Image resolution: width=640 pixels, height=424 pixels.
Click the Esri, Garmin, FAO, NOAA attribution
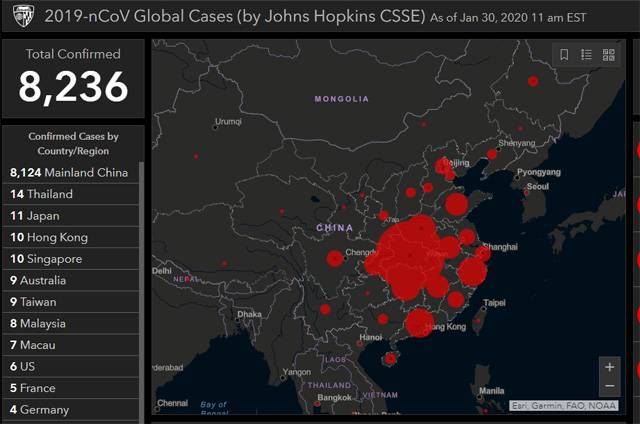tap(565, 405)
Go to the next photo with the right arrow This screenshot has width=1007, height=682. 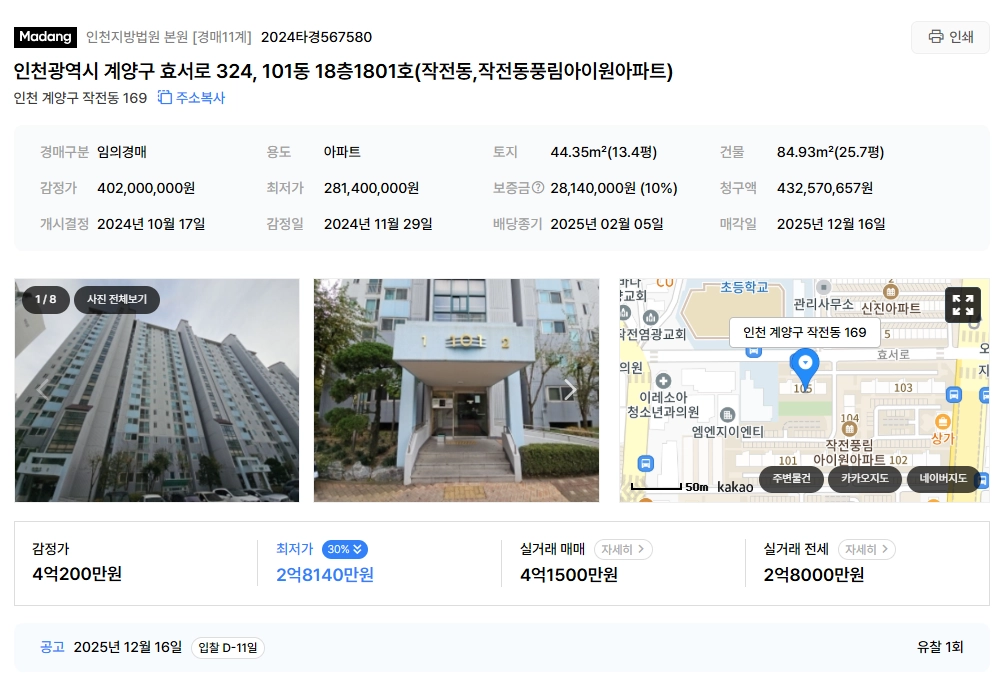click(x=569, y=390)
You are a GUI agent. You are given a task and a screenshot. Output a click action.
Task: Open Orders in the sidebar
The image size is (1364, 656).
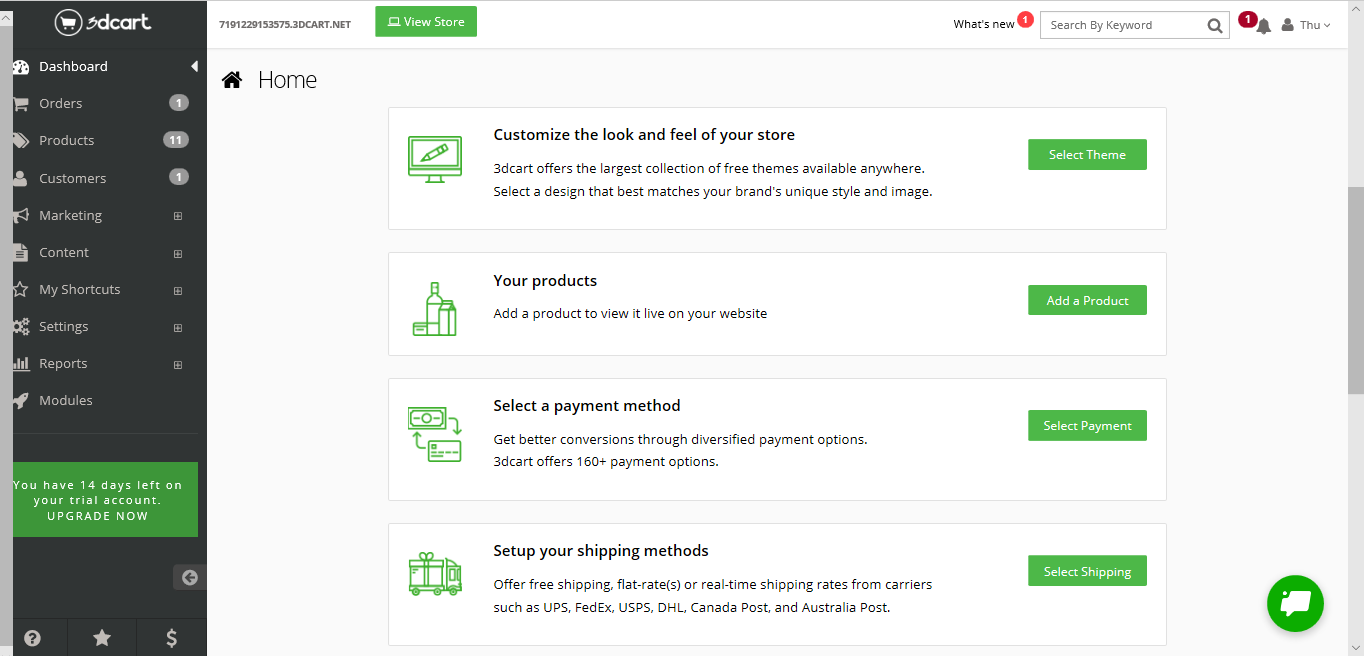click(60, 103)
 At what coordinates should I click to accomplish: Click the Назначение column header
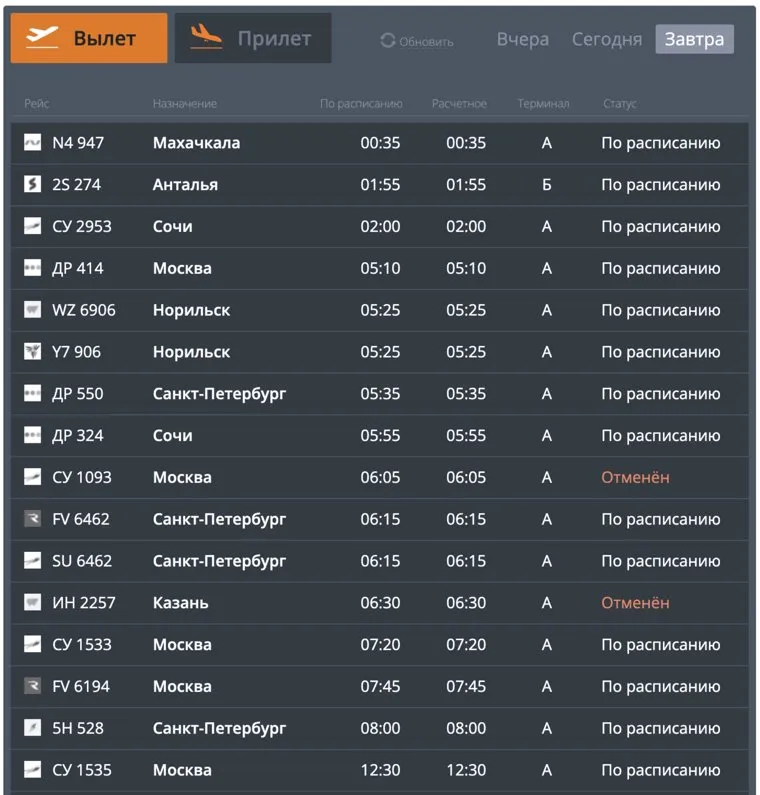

#####

=== What is being asked ===
Without reproducing any picture, repeat exactly the lines from the one containing "Task: Open Orders in the sidebar" through the last line of the material above, both ends included.

=== Your response ===
Task: Open Orders in the sidebar
The image size is (1364, 656).
click(60, 103)
 At what coordinates should I click to accomplish: Click the Назначение column header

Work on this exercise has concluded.